Mr. T. R. Glover's Greek Byways, as its name implies, is not a specialized study of a particular period or a particular phase of ancient life. It is as far removed as possible from the old " dryasdust " conception of scholarship. Yet it assuredly shows no lack of erudition or of the detailed knowledge which comes only from a profound and exhaustive study of the originals. Mr. Glover takes us into many fields, and one could not wish to travel in livelier or more sympathetic company. He is at his best, perhaps, in the chapter on the Vitality of Greece. "East and West, these wonderful people made the world new for those whom they met and who would look and listen." That was Hellenism at its best ; the spirit of the "happy race of amateurs," as yet unbroken by internal feud or alien oppression, whose memory has not lost its fragrance even to this hour. Mr. Hutton's Greek Cities, with its series of photographs of lesser known classical sites, forms an admirable companion volume.
Dr. Cazy's work is of more solid texture. Its object is "to supply a narrative of Greek history from the Macedonian to the Roman conquest." The period is one that deserves to be more generally known and appreciated. The " great " age of Hellenism was over ; the era of the "City State," which shone with so dazzling a lustre during the fifth century, had sunk into a dotage from which it was never to recover. But if Greek civilization had lost in intensity, its range was immeasurably increased. The conquests of Alexander had carried the Greek tongue and the Greek spirit into regions beyond the dreams of Pericles or Alcibiades. The epoch of the " Hellenistic " kingdoms marks the high tide of Hellenic power and influence in the ancient world. The Seleucid dynasty held sway—for a time at least—from the shores of Asia Minor as far east as the Hindu Kush ; the Ptolemies maintained themselves in Egypt for three centuries. Greek kings ruled in Macedonia, in Epirus, in Syria and Palestine.

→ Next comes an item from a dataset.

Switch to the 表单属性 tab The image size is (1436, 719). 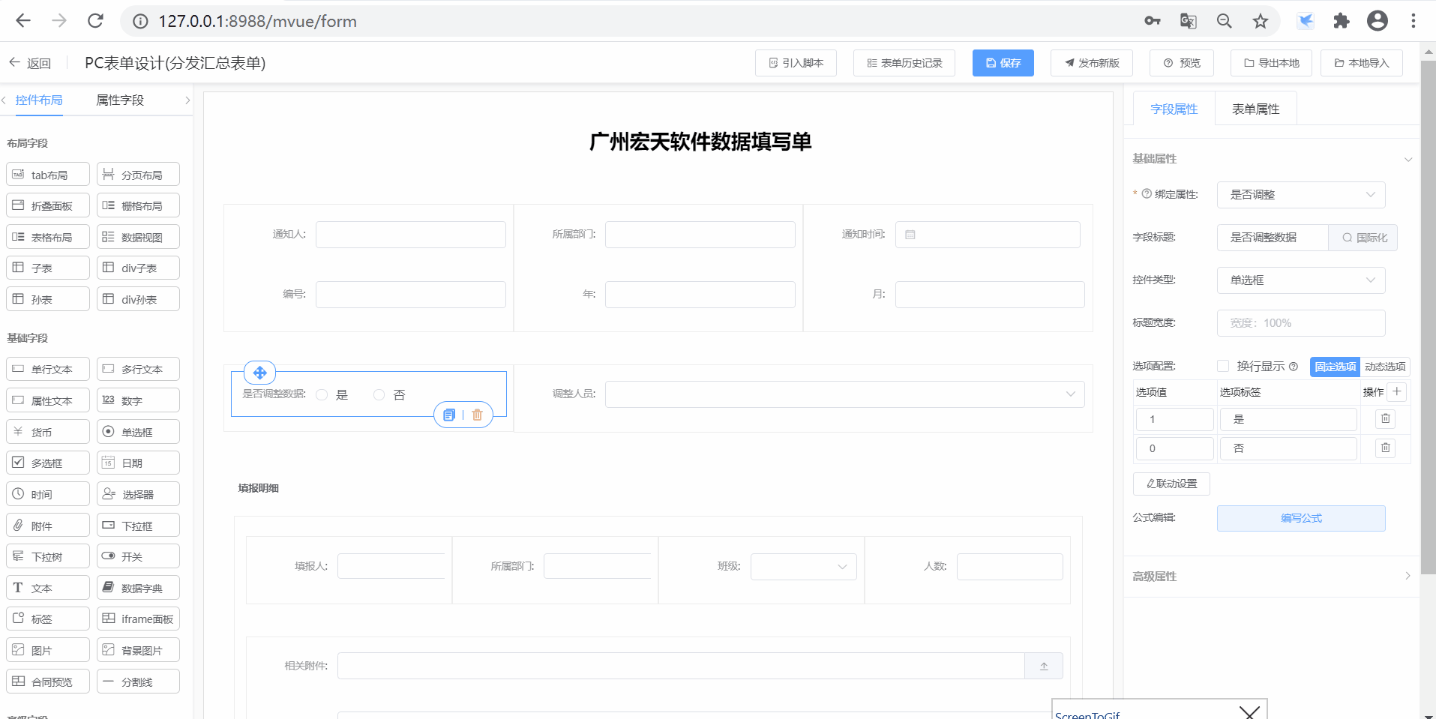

Of the various dynasties, the Ptolemies were the most successful and the most interesting. They outstayed all their rivals and stamped upon Egypt a Greek impress which it has not wholly lost even to the present day. They maintained the literary traditions of earlier times and collected the mag- nificent library of Alexandria which is said to have contained no fewer than 700,000 volumes. Unlike the other Greek princes, they "did not intermarry with any Oriental house " ; they kept their Macedonian blood untainted to the last. Their end was noteworthy. "The outstanding feature of the closing epoch of Ptolemaic history," says Dr. Cary, "is that the remaining Kings were little more than the puppets of the Alexandrian mob or of Roman politicians, but that the last of the queens . . . played for the highest stakes of all rulers of Egypt." The "last of the queens "was Cleopatra VII (it is something of a shock to be reminded that she had six predecessors t.) Who enriched the world with one of the greatest romances of history. The story ends well with that splendid disaster which outbalanced all Caesar's victories.